As the contract provides that it was not to be binding until executed and delivered but does not specify the form of delivery, and as plaintiff does not argue that delivery means receipt, the IAS court correctly held that defendant accepted plaintiff's offer to purchase when it mailed a fully executed copy of the contract to plaintiff (see Buchbinder Tunick & Co. v Manhattan Natl. Life Ins. Co., 219 AD2d 463, 466 [1995]) on September 10, 2001, three days before plaintiff purported to revoke his offer. Defendant's officer's sworn statement attesting to such mailing is competent evidence thereof (see Tungsupong v Bronx-Lebanon Hosp. Ctr., 213 AD2d 236, 237 [1995]).
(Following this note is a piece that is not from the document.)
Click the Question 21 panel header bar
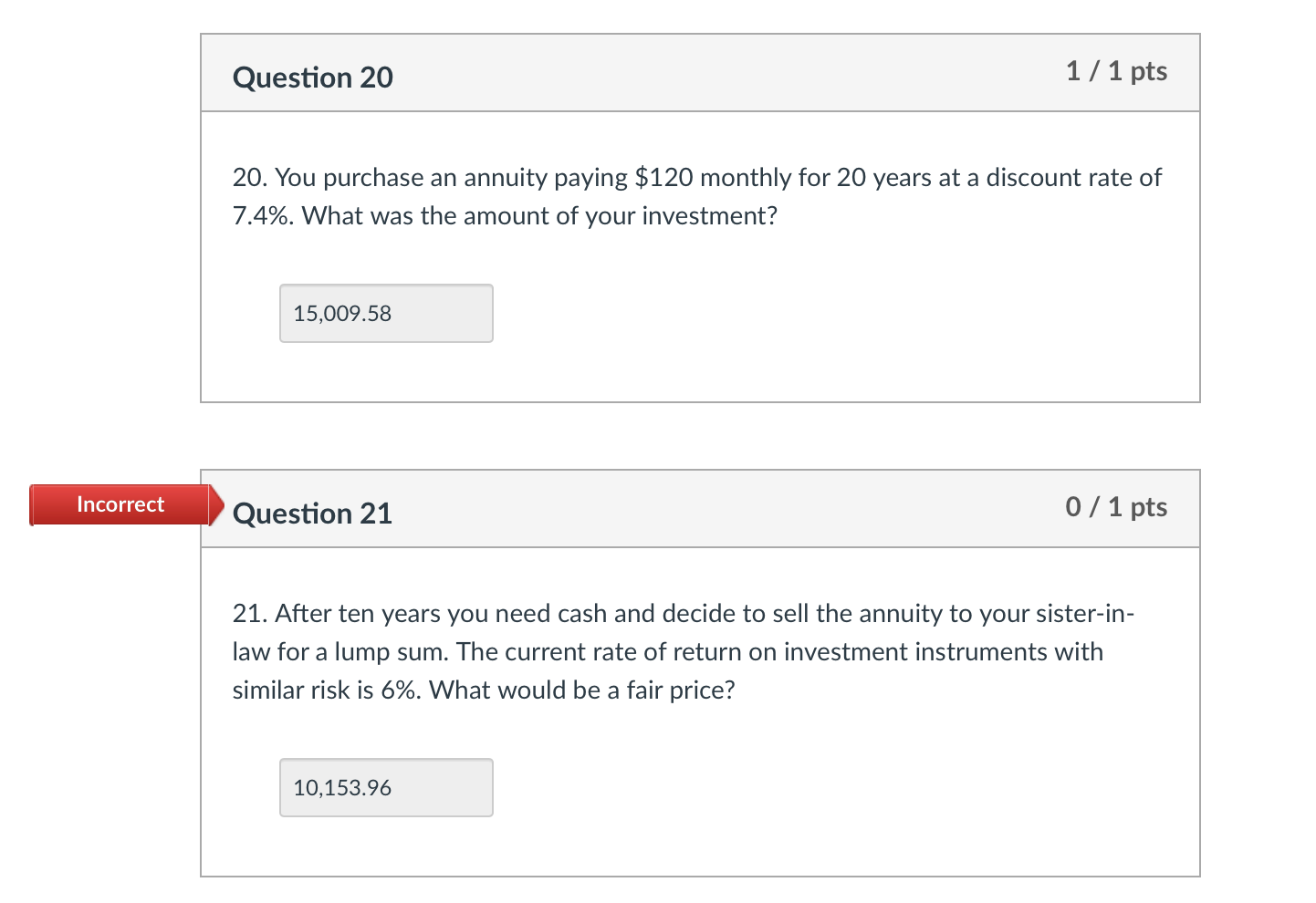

Nor is an issue of fact as to whether there was a mailing raised by plaintiff's bare denial of receipt (see Nassau Ins. Co. v Murray, 46 NY2d 828 [1978]).
However, the IAS court erred in holding that no issues of fact exist as to whether the subject unit sustained "loss or damage" prior to closing as would entitle plaintiff to cancel the contract under the risk of loss provision. In this regard, defendant failed to make a prima facie showing that the unit, which was located two blocks south of the World Trade Center in Battery Park City, was not damaged on September 11, 2001 (see Winegrad v New York Univ. Med. Ctr., 64 NY2d 851, 853 [1985]). The real estate broker's affidavit on which defendant relies does not say when she inspected the unit, does not explain how she determined that the unit was not damaged and whether she retained any experts for that purpose, and does not plainly state that the unit was accessible or even habitable between September 11 and the September 30, 2001 closing date.
We have considered plaintiff's other arguments and find them unavailing. Concur—Buckley, P.J., Andrias, Saxe, Williams and Gonzalez, JJ.